MI Chelverton UK Equity Income Fund – Monthly Manager Commentary – January 2020

Whilst the ‘bears’ continue to highlight the risks of a gloomy outcome for Brexit, the ‘bulls’ now have tangible evidence of improving levels of business and consumer confidence, highlighted by the recent RICS survey and the improving trends in the housing market. Although the adage about being better off travelling than arriving springs to mind, there does seem to be a growing groundswell of opinion that the government will look to significantly increase spending, particularly on infrastructure, in the forthcoming budget, whenever that turns out to be. On a global basis, growth estimates have been hit in the last month by the spread of the coronavirus and analysts have been busy looking at the implications for both demand and manufacturing capacity in China. Despite this, as domestic confidence has improved, we have seen the first signs of increased corporate activity through fund raisings, IPOs and corporate deals. Indeed, our holding in Jupiter Fund Managers has just announced the acquisition of Merian Global Investors.
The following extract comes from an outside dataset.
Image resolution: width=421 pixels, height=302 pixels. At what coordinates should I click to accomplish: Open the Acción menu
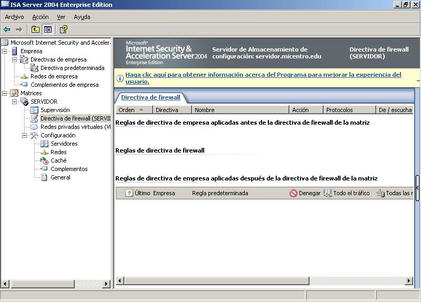pyautogui.click(x=40, y=17)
At the stock level there were disappointing updates from Elementis, N. Brown, Hays and Marstons, all of which were reflected in poor share price performance. On the plus side XP Power, Crest Nicholson, Pennon and Ultra Electronics all performed strongly. Interestingly there was no discernible macro theme or trend to either our best or worst performers over the month. It is fair to say that since the election sentiment towards the UK has been improving amongst investors who were generally underweight beforehand. For this to translate into a sustained improvement in company share prices however, we need to see tangible evidence of upwards earnings momentum which at the moment is still in short supply. Company announcements are still reflecting the pre-election slowdown and lack of direction in the domestic economy. Hopefully, this is essentially a timing issue and, as we move through the year, we will start to see upgrades across a wide range of UK equities which will then benefit from a useful relative valuation uplift.